No, not yet. But then again, I have a rotary dial on my phone. Not everyone has a touch-tone pad, but enough do that I often can't call a company that uses the 'Press 1 to reach...' system. At a certain point, the game is up.

I find it funny that everybody keeps predicting Kodaks demise in film but they still have pretty much the same type of product offering that they had ten years ago, except for B&W paper and some specialty films :mad:.
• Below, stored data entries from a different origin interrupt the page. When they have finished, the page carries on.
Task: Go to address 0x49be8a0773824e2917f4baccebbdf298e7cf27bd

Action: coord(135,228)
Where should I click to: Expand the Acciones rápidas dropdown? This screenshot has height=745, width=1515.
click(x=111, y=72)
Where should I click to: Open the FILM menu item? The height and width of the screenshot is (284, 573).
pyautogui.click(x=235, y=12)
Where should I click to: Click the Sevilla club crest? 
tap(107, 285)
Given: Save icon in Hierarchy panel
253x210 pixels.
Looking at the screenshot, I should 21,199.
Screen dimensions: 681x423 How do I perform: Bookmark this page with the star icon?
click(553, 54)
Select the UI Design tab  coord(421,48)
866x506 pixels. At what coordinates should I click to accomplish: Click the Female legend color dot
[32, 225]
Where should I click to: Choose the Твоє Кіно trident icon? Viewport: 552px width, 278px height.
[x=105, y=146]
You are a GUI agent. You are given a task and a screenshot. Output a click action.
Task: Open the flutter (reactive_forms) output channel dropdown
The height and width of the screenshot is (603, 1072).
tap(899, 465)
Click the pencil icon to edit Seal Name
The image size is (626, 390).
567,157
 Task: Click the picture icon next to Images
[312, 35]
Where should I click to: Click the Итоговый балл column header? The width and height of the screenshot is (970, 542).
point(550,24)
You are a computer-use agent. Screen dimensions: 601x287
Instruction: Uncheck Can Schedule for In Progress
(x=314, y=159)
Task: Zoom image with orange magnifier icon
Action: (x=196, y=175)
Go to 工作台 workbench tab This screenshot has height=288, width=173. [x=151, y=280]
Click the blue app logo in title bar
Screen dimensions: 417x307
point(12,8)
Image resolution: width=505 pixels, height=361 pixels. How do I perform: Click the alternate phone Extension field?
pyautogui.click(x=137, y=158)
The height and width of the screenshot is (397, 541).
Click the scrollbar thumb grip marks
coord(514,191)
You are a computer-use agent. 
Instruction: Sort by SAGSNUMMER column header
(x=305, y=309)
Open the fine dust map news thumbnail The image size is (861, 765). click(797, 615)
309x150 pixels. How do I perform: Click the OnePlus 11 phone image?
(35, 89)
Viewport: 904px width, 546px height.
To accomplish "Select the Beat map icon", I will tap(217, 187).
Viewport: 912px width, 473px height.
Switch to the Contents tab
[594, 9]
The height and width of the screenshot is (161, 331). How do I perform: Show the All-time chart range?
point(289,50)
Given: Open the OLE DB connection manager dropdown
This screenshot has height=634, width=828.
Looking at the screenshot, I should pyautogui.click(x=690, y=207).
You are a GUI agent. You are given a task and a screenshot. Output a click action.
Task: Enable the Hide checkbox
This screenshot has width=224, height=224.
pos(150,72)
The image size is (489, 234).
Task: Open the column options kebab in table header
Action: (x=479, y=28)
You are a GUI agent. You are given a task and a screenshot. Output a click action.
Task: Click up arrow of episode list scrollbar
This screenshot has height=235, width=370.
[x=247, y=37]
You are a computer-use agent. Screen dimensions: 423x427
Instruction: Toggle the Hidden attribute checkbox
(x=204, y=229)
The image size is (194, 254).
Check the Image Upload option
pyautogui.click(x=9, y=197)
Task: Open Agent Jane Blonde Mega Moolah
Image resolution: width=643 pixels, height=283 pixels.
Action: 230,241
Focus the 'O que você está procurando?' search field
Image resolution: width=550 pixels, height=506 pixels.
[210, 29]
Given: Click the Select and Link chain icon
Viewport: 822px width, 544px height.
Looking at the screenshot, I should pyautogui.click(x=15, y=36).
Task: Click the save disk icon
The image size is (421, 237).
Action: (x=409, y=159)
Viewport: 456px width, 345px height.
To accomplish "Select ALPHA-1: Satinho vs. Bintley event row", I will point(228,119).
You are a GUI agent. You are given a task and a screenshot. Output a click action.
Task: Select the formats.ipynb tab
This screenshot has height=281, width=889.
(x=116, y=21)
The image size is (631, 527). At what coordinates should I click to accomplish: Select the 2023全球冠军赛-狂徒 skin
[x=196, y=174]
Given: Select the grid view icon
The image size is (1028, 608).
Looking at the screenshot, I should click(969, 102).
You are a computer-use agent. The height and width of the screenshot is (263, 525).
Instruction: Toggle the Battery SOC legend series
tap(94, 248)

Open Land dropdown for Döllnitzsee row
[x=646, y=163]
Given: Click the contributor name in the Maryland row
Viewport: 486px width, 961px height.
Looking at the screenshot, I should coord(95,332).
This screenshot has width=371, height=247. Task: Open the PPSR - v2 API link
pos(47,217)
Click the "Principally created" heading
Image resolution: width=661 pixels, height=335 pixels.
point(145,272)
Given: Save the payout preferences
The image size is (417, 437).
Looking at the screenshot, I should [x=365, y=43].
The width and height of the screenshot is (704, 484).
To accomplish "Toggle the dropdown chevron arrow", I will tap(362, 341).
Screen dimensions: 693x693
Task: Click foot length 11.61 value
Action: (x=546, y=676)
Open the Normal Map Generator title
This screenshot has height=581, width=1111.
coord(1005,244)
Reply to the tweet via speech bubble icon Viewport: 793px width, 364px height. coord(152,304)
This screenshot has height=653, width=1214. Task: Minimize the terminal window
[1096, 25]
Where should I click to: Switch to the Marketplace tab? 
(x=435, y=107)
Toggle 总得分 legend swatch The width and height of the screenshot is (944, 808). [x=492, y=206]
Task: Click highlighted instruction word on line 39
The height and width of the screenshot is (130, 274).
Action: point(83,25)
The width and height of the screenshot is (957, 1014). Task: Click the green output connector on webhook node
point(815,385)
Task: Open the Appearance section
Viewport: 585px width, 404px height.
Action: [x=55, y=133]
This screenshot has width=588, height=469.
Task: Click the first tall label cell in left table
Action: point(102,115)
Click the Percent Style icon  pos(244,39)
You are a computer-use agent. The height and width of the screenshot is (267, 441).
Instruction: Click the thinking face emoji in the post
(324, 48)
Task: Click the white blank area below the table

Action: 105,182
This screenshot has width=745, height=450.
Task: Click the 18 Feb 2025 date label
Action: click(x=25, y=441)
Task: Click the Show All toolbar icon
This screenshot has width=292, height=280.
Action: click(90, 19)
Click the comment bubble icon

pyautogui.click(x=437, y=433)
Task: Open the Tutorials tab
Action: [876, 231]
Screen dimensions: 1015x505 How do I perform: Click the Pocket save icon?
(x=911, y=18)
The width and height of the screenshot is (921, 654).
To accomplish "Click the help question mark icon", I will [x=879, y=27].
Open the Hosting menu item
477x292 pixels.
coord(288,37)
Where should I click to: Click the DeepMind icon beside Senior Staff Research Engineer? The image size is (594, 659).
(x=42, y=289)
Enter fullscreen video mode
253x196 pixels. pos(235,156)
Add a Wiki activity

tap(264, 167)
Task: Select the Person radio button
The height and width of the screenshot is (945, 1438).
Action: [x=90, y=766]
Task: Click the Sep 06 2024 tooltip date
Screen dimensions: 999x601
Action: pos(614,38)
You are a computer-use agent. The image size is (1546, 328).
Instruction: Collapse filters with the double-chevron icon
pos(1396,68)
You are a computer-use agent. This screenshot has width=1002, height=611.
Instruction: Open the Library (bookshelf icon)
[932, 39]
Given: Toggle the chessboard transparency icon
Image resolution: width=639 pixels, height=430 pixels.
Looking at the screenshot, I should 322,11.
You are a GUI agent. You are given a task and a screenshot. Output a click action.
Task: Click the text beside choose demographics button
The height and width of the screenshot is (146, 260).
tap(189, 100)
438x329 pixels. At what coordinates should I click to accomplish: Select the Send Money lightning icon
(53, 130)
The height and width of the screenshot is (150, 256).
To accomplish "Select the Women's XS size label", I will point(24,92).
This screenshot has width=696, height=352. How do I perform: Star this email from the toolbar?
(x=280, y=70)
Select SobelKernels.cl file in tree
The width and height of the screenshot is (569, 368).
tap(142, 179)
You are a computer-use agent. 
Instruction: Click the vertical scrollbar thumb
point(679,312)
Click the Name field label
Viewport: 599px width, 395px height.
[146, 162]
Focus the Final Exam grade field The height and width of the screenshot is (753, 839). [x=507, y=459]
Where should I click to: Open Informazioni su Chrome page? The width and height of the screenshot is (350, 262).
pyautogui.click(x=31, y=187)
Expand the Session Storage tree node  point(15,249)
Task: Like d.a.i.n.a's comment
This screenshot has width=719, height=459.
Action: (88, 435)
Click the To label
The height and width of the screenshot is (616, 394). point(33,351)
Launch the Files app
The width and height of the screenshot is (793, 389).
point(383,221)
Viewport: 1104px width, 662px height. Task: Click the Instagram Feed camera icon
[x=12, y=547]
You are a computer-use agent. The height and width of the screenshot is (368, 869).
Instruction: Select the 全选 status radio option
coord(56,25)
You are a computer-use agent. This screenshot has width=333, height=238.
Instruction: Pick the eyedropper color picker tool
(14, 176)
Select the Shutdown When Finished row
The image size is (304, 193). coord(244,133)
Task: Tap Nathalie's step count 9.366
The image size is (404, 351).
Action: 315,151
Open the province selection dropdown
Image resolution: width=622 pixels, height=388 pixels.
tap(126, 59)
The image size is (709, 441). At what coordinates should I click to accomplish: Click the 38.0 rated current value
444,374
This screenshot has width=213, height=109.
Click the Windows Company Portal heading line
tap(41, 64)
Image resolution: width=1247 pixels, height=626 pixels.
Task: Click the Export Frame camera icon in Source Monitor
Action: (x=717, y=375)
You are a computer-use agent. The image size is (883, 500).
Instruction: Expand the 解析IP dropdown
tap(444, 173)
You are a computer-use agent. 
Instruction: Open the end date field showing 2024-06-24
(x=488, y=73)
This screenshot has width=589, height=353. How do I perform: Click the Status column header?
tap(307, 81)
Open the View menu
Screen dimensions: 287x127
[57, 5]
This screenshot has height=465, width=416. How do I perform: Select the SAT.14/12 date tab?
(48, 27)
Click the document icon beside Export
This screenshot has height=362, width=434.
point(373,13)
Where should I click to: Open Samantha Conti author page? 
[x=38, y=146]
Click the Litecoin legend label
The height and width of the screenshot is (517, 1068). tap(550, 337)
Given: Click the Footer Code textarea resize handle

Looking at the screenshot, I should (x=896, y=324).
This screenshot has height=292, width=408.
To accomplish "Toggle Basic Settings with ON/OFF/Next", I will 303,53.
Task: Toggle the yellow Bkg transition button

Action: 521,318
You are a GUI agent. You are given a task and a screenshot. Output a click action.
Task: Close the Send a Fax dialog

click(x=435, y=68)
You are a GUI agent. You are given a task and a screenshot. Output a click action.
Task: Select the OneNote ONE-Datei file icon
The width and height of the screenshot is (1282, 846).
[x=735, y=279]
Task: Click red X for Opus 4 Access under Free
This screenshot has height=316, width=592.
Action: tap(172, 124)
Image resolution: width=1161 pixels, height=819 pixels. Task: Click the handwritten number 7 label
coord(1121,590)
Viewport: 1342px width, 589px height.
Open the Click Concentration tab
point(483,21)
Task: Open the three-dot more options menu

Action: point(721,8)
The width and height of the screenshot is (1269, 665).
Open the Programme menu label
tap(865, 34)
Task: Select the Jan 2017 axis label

Just less of it. A lot less.

And who makes these predictions, anyway? Could it be Kodak's CEO? In January, he said:

http://www.worldofphoto.com/meldung.htm$N18882

Perez told the Financial Times in an interview that the only film sales he cares about are the motion picture film that Hollywood still consumes by the mile. "The movie business is great. Sure it's going to go away, but not in the next two years," Perez told FT. "All I care about is that it stays with us for two years. If it stays - which I think it will - it will be gravy. But if it starts to go down, it won't bother me." As for other types of film, their sales are "going down at a high speed. That's it. There's nothing we can do it about it," he shrugs. "Soon, I'm not going to be answering questions about film because I won't know. It will be too small for me to get involved.“

So you tell me. Who is the big 'doom and gloom' predictor here?

I read in Photo Techniques that Kodak employees got a bonus last year.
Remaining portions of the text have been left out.